Years ago I opened a pack with one of the cards in it with a normal back, but on the front, the pokemon/trainer/etc wasn’t printed on it. The front is solid yellow.
Over the years I’ve been told that its a cool card, or that its rare, but never has anyone been able to tell me how rare or if its worth anything. Does anyone have any idea?
I recently had someone point this site out to me, so I will have pictures once I am able to dig out my cards and get a picture of it.
The thing that i feel will be the downside for me is I got it when I was a kid. I was smart enough to put it into a sleeve and hard sleeve, and I know its WoTC era, but because there’s nothing printed on it and I was a kid and didn’t think to make note of it, I don’t know what set it was from…
They’re pretty rare but not many collectors want to collect them. The appeal alights with variations of the yellow border (blank) misprint cards and blank yellow bordered holo cards (which are often faked).
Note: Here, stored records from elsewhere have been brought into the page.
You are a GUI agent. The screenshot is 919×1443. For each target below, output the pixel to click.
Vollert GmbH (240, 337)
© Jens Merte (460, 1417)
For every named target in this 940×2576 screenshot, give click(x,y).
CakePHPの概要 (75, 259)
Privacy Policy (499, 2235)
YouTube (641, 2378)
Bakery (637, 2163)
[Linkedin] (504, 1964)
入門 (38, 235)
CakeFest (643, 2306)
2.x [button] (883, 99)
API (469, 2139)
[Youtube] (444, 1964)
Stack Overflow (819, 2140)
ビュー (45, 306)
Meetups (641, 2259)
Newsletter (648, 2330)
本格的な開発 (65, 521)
The last two I saw sold went for $32 in 2013 and $50 in 2015 at auction, so not a huge demand. I remember because I chose not to bid on them. Still an interesting misprint nonetheless
whenever I ask anyone about this card most of the time peoples only response is exactly what 'M did.
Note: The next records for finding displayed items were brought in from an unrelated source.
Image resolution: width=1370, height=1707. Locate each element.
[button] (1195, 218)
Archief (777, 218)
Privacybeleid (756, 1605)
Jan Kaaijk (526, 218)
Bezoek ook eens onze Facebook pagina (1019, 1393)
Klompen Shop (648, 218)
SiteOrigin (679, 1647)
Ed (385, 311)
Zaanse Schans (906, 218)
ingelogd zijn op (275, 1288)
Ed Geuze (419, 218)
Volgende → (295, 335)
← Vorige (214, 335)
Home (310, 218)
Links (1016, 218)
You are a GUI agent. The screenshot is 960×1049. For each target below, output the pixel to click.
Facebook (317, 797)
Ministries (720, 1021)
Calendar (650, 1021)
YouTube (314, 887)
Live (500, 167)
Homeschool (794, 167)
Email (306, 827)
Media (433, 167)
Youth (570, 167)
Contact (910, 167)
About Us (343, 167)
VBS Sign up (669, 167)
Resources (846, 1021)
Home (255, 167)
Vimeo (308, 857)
If you don’t think its real then cool, but personally I know it to be real being the one who opened it, so if you could just pretend that you believe me and help me out by giving your advice/opinion on it like Jkanly did, thanks
Because your company will catch those blank books and destroy / otherwise remove them before they hit the market.
In a collectable card game, when mistakes rarely escape the factory and make it into product that is sold to the public, it becomes an oddity, and oddities are inherently valuable.
No we won’t. We print thousands copies at a time. It would be incredibly time-consuming to flip through hundreds of thousands of pages to determine whether a handful of books were misprinted. If a customer buys one of the misprinted books, they get a replacement free of charge (and they can keep the misprinted copy).
Trading cards are treated differently, I guess, because we collectors foolishly already assign high values to these mass-printed slips of cardboard. I’m just as guilty of it as anyone else!